Prendersela con i Robot è il Nuovo AlibiL'articolo di Stefano Cianciotta per Il Foglio

La globalizzazione è una straordinaria occasione per i giovani italiani per spostarsi verso quei luoghi che offrono condizioni che a casa non si trovano. E’ anche una magnifica opportunità per aprire le nostre porte a giovani altrettanto brillanti, del cui contributo può beneficiare il nostro progresso sociale ed economico.

I cervelli, compresi quelli italiani, non sono in fuga ma in movimento. Giovani talentuosi e motivati che vanno e che vengono: è questo lo spirito della globalizzazione. Ma in Italia, paese dove 2 milioni di ragazzi dai 15 ai 24 anni hanno scelto di non studiare e neppure provare a cercare un lavoro, la globalizzazione, la migrazione dei cervelli e la crisi sono diventati l’alibi per proteggere ancora di più i nostri figli, destinandoli così alla paralisi e alla emarginazione.

L’ennesimo alibi per alimentare il mainstream che è inutile impegnarsi perché tanto non c’è e non ci sarà lavoro, è la paura per la presenza inquietante dei robot, che ci ruberanno i pochi posti non ancora sottratti dagli immigrati. L’automazione, invece, è entrata nel mondo del lavoro da molti decenni e il primo bancomat ha segnato inevitabilmente l’inizio della fine del posto di lavoro più ambito fino a venti anni fa: il bancario.

Così come la T Model di Henry Ford aveva per sempre distrutto agli inizi del Novecento un’intera filiera occupazionale che gravitava intorno alle carrozze, i cui proprietari un po’ come accade oggi in Italia con i tassisti, protestarono in modo veemente per bloccare il progresso. Con la precedente rivoluzione industriale milioni di persone hanno abbandonato le campagne per andare in città a svolgere occupazioni fino a quel momento impensabili.

Negli ultimi anni, come ha segnalato uno studio di LinkedIn, il processo di migrazione dei cervelli si è addirittura invertito.
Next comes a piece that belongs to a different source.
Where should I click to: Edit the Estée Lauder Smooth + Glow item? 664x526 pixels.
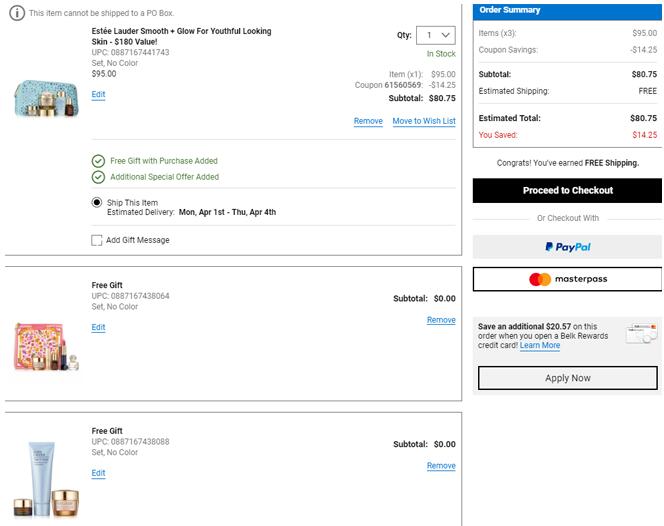98,94
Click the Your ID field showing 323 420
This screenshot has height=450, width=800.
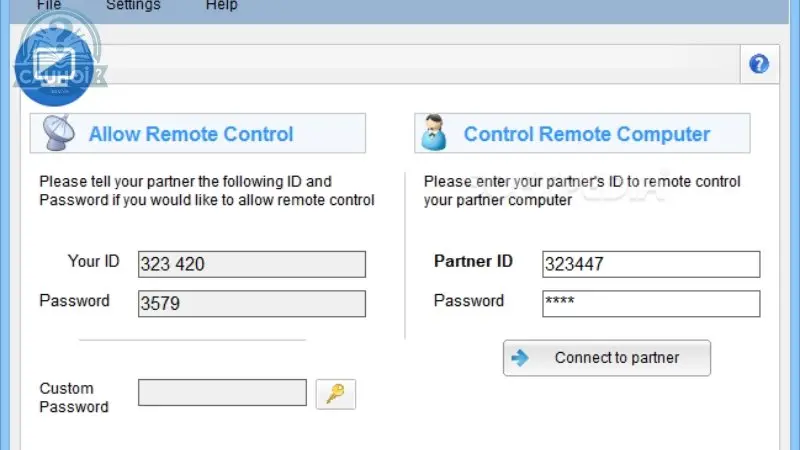coord(252,264)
Sono sempre di più, infatti, i professionisti e gli studenti che dai continenti tradizionalmente ricchi (Europa e Stati Uniti) muovono verso i nuovi paesi ricchi, come Emirati, Arabia Saudita e India, ma anche verso paesi economicamente attrattivi anche se politicamente o socialmente complessi, come la Nigeria o il Sudafrica, la cui classe media sta incontrando una crescita economica significativa.
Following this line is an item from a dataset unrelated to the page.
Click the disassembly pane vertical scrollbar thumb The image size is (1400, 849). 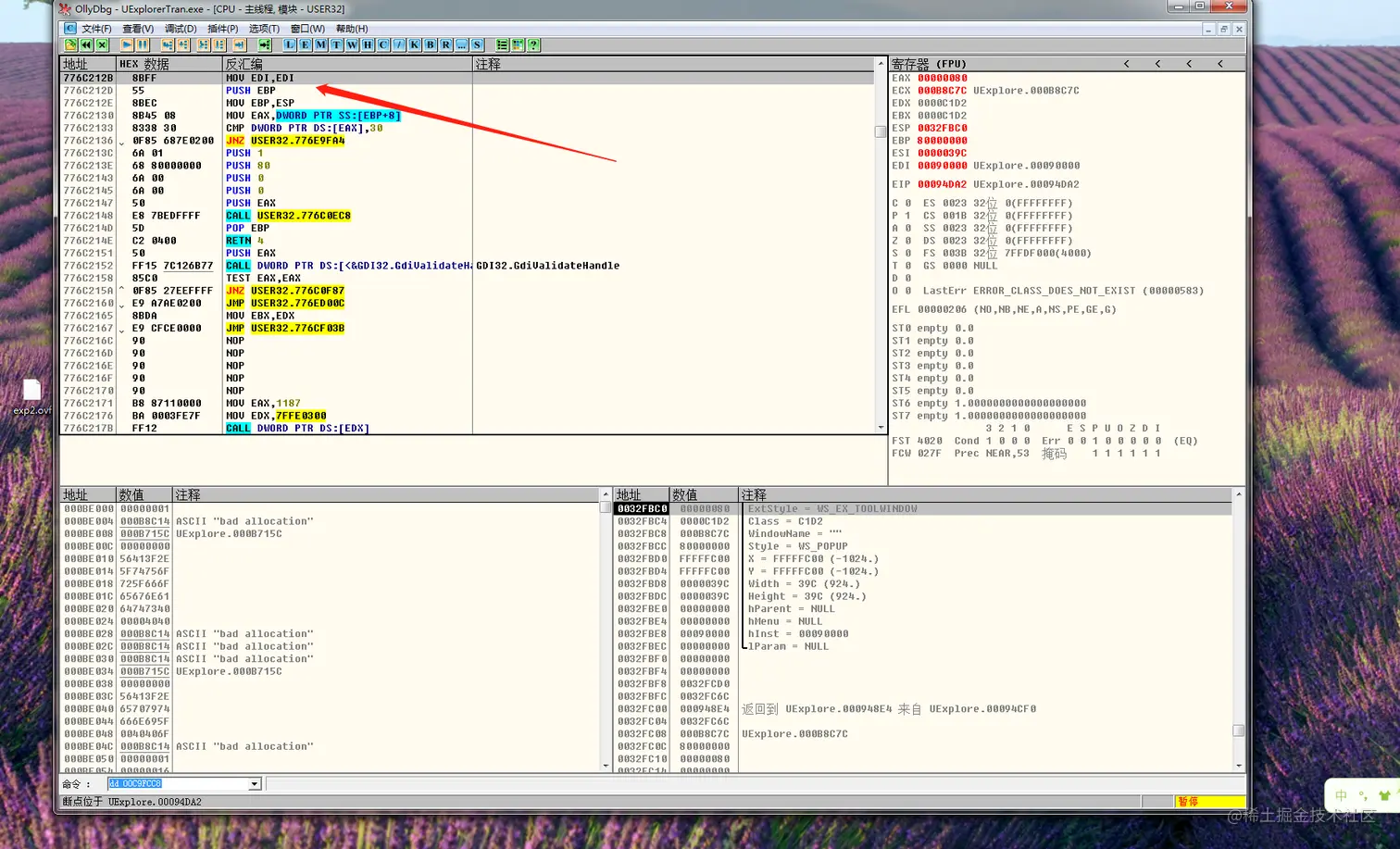point(881,131)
Secondo uno studio McKinsey, circa il 40 per cento della disoccupazione giovanile è attribuibile alla divergenza tra profili richiesti e competenze dei giovani. Le aziende chiedono, infatti, giovani diplo mati e laureati che sappiano tradurre le buone competenze teoriche in contesti concreti di lavoro. La disoccupazione giovanile, quindi, non è solo legata ai cicli economici ma anche a una significativa distanza tra domanda e offerta di professionalità, che in Italia deriva da un persistente scarso dialogo tra il sistema educativo e il tessuto produttivo. In Inghilterra le università adeguano ogni anno l’ offerta formativa ai cambiamenti continui del mercato del lavoro.

La bassa qualità del lavoro in Italia conferma quanto abbiamo scritto altre volte: da noi la distanza tra la scuola e il lavoro è troppo elevata, e la precarietà e la ripetitività hanno alla base la scarsa competenza del lavoratore.
La scuola e l’ università non possono più essere istituzioni separate dal resto della società, e in particolare dal mercato del lavoro, ma oggi più che mai devono essere integrate come spazio dove allenare costantemente curiosità, creatività e intraprendenza, oltre che apprendere nuove conoscenze ed esperienze.

Riprogettare le politiche industriali significa riprogettare il sistema della formazione. Gli stessi modelli organizzativi sono indirizzati a stimolare il potere creativo e imprenditoriale dei dipendenti, che non sono più tali, cioè non dipendono più da cariche superiori o da azionisti, ma sono una parte attiva dell’ organizzazione.

Ci piacerebbe, quindi, che la formazione, l’istruzione e il lavoro (perché non riunirli sotto lo stesso ministero?) diventassero un unico tema nell’ agenda della campagna elettorale. Investire sulla qualità del sistema formativo significa tornare a fare i conti con le parole speranza e futuro.